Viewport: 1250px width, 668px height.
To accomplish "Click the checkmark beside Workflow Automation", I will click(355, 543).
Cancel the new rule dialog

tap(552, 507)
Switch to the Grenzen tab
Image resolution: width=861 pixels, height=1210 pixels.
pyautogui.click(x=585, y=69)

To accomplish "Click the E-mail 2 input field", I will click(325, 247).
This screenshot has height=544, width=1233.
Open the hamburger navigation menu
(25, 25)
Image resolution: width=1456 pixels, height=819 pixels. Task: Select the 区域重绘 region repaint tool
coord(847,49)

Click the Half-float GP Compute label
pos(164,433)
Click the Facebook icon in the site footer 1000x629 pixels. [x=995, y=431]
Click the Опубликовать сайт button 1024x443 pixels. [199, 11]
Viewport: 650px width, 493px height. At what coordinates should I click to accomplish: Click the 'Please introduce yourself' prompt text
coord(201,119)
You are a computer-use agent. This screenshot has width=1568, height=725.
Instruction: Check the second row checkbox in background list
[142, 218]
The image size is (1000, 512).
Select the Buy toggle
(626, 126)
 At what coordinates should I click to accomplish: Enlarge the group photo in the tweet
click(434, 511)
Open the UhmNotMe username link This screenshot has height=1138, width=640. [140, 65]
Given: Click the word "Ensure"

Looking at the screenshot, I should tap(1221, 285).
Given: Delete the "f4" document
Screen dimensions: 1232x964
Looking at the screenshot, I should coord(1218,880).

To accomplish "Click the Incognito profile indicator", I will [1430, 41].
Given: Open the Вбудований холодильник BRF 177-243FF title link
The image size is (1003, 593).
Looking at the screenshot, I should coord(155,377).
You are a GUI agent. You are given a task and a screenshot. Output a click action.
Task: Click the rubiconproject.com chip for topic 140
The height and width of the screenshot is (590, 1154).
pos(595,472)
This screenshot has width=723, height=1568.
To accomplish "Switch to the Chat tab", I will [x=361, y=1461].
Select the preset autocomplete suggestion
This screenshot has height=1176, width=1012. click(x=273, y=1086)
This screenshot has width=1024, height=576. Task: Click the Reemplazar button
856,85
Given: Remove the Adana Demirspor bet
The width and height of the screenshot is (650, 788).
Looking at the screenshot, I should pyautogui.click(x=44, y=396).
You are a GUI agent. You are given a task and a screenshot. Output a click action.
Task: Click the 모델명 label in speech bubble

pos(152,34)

> _AIM OF THE EXERCISE_
Your answer should be the lines of the records that hold the string "link".

> _EXERCISE OUTPUT_
Open the UhmNotMe username link This screenshot has height=1138, width=640. [140, 65]
Given: Open the Вбудований холодильник BRF 177-243FF title link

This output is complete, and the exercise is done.